(QUOTED PASSAGE)

Deep sea sediments from Central Indian Ocean Basin (CIOB) were sampled from 10°.00" -10°.10" S latitude and 75°.55" -76°.05" E longitude for assessing the potential environmental impact of polymetallic nodule mining under the Indian Experiment (INDEX) during September 1996 and June-Sept 1991. Analyses were done for lipid, protein and carbohydrates, which comprise the labile organic matter (LOM), total organic carbon (TOC) and total bacterial counts (TC). Of the 5 variables tested, TC seemed to be relatively invariant. Analyses of variance (ANOVA) between grab and core samples showed that one could substitute the other for sampling only up to 10cm depth. Variability observed between samples for the two years could be due to temporal factors.· Paired Test between pre- and post-disturbance samples suggested that the above methods of sampling and variables like TC, protein and TOC could be used for monitoring disturbance.

(End QUOTED PASSAGE)
(DATA PROVIDED)

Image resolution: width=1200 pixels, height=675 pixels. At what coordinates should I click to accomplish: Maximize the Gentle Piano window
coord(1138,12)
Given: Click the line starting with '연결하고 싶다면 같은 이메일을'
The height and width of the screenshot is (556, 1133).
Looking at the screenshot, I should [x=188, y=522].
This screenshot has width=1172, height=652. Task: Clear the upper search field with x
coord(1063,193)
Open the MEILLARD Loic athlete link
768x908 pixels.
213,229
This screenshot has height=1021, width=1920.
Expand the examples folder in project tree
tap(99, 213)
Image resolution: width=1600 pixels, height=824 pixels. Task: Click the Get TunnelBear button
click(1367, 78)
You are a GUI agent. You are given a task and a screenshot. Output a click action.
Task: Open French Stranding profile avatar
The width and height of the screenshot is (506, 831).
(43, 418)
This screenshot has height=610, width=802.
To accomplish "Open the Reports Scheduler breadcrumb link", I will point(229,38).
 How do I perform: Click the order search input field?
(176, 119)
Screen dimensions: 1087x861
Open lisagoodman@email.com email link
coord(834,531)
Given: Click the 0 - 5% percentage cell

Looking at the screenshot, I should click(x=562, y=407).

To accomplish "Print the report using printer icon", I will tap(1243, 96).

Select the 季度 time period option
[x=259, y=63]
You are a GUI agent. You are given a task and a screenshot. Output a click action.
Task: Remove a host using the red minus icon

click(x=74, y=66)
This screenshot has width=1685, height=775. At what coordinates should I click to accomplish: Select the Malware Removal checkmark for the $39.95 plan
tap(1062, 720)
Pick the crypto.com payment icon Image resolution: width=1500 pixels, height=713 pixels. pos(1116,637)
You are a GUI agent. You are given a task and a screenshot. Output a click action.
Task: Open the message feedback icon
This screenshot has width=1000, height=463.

(End DATA PROVIDED)

**PROBLEM SET**
• a. According to the deep-sea sediment abstract, which of the five variables tested seemed relatively invariant?
• b. Write what comes next in the deep-sea sediment abstract, starting after its final sentence.

**RESPONSES PER TASK**
• a. Total bacterial counts (TC).

• b.
The Exploration for polymetallic nodules from the sea floor of Central Indian Ocean Basin (CIOB) started in 1981. An area of 150,000 km2 was allocated to India by UNCLOS with exclusive rights to carry out research and to explore this area for deposits in the subsequent years. Thus the Indian Deep-Sea Experiment (INDEX) was initiated in 1995, with the objective of predicting the environmental impact of mining in CIOB. The ecology of the bacterial and biochemical variables of CIOB (Area I and Ia) have been dealt in detail by Raghukumar et al and Nair et aI, (communicated). The use of different sample handling procedures greatly affects the microbial biodiversity (Rochelle et aI1994). Consequently, the choice of methods for sampling and analyses are of paramount importance for ensuing spatial and temporal comparison and monitoring. With this view in mind, we have re-examined the above data to evaluate a strategy for routine analyses in EIA studies in the deep sea.